IT Senior Security Analyst
About Genuine Parts Company
Imagine going to work every day knowing that you are part of something special; part of something that matters and that makes a real difference. Imagine working for a company whose reputation for excellence paves the way for more success. Imagine being part of a winning team where people don’t just work ‘jobs’, they build long-lasting, highly-satisfying careers.
Genuine Parts Company (GPC) has risen to the top of our industry by understanding the needs of those we serve – our customers and our employees – and then working hard, and smart, to meet those needs.
The true source of that success is the effort, commitment and intelligence of our nearly 40,000 employees. Across all of our business units, in locations worldwide, the people of GPC have diverse backgrounds and talents. But it’s what we share that makes us unique.

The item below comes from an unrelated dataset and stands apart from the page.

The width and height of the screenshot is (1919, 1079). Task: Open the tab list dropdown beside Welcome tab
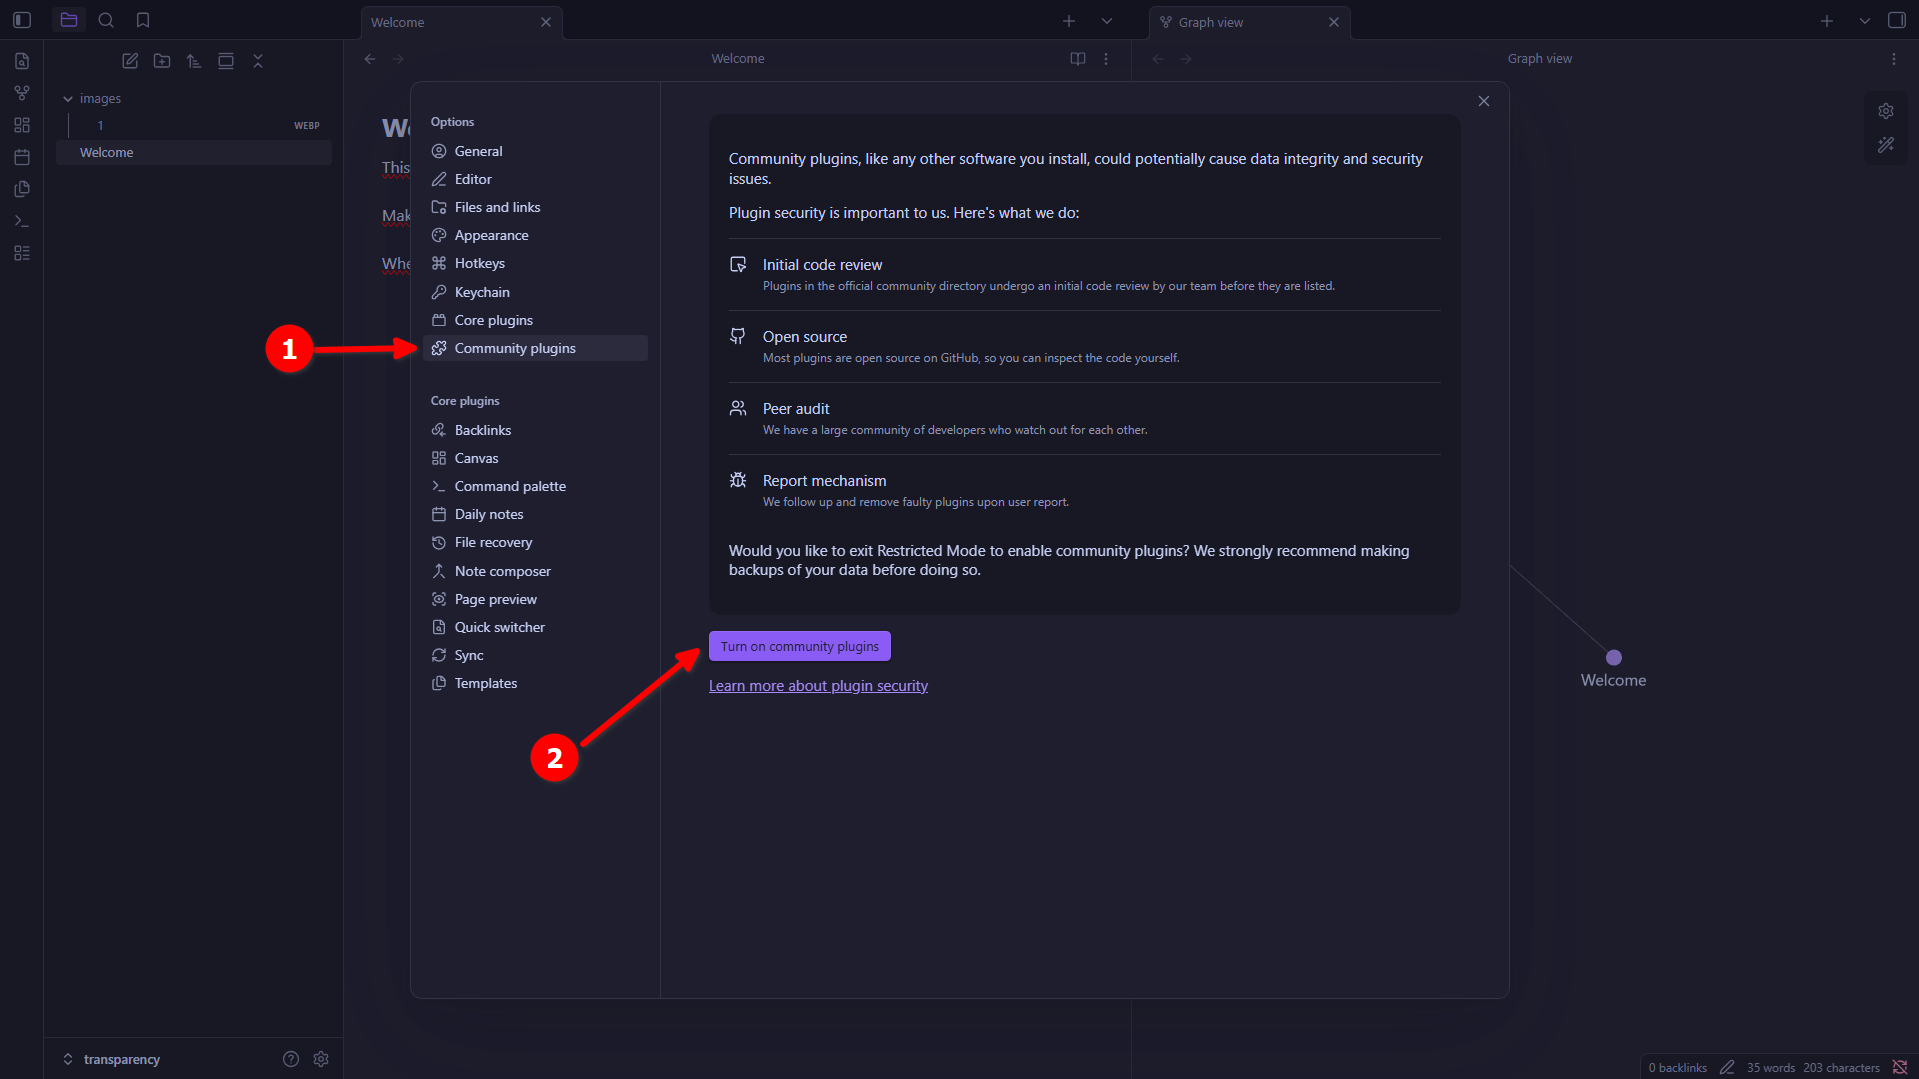pyautogui.click(x=1106, y=21)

The IT Senior Security Analyst for the Automotive Parts Group (APG) is a hybrid role combining key aspects of Security Engineering and Architecture as a technical contact for new and existing solutions supporting Director, Security and Compliance. This role will provide direction to IT teams on the design and migration strategies for multiple cloud and on-premise solutions to ensure they are implemented in accordance with Genuine Parts Company (GPC) standards and security best practices. The successful candidate will demonstrate the ability to blend technical and business skills, including strategic thinking, innovative problem solving, effective communication and providing leadership to build and mature processes. The candidate will also have direct leadership responsibilities on projects and as such, must have demonstrated ability to drive projects to completion in a matrixed environment.
- Serves as a point of contact in application development, database design, network and/or platform (operating system) efforts, helping project teams comply with enterprise and IT security policies, industry regulations, and best practices.

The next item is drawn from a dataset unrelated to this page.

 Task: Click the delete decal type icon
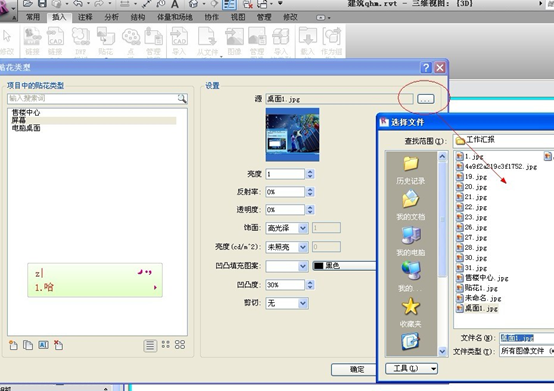pos(58,345)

- Assist with architecture involvement in projects, ensuring security requirements are included in the project plan and tracked to completion.
- Conduct security risk assessments on new products and systems, periodic security risk assessments on existing systems and identify and/or recommend appropriate security countermeasures and best practices.
- Builds and maintains relationships with IT and business partners, including understanding their specific risk landscape, to assess and communicate business and security risks.
- Uses professional knowledge, skills, and experience to influence and guide, monitor, and credibly challenge business areas as they manage risk and make risk decisions.
- Develop training program for awareness within the organization and specialist training for targeted groups (e.g. DevSecOps) to maintain up to date with new developments and regulatory requirements.
- Assist in the promotion of a security and compliance culture that encourages an open-door policy for team members to seek clarification on security and compliance matters.
- Enable continuous improvements of the Security and Compliance function by identifying and communicating enhancement opportunities to leadership.
- Assist acquired entities achieve compliance with GPC and APG security requirements throughout the M&A due diligence and integration process.
- Bachelor’s degree in and 5+ years of experience in Computer Science, Engineering, IT Security or other related discipline or an equivalent combination of education and work experience.
- Strong knowledge of security issues, techniques and implications across existing enterprise platforms, such as databases, network, cloud infrastructures, Windows and Linux operating systems, etc.
- Working knowledge of software development principles and methodologies.
- Extensive knowledge of key security and IT compliance principles, theories and concepts.
- Ability to build effective internal and external relationships and communicate extensively with stakeholders at various levels and with varying backgrounds in a matrixed organization.
- Ability to work effectively, independent of assistance or supervision.
- Ability to provide direction and mentor less experienced and matrix teammates.
- Cloud security & architecture experience with most major cloud providers.
- Background in secure development practices, such as DevSecOps.
- Experience with performing penetration tests and vulnerability assessments.
- Familiarity with Governance, Risk and Compliance models.
- Knowledge of network protocols, data flows, and vulnerabilities within a TCP/IP environment.
- Ability to perform network protocol analysis and raw data capture.
- A solid understanding and knowledge of LDAP.
- Knowledge of OWASP, NIST CSF, ISO 2700x, PCI-DSS, and other industry standard security frameworks.
- Self-motivated, self-directed and shows attention to detail while working.
- Works ethically and with integrity supporting organizational goals and values.
- Displays commitment to excellence.
- Contributes to building a positive team spirit and treats others with respect.
- Maintains confidentiality of information and uses information appropriately.
- Exhibits sound judgment when making decisions and recommendations.
- Fosters collaboration toward a common vision and shared goals.
- Excellent communication skills.
We are an equal opportunity employer and all qualified applicants will receive consideration for employment without regard to race, color, religion, sex, sexual orientation, gender identity, national origin, disability status, protected veteran status, or any other characteristic protected by law.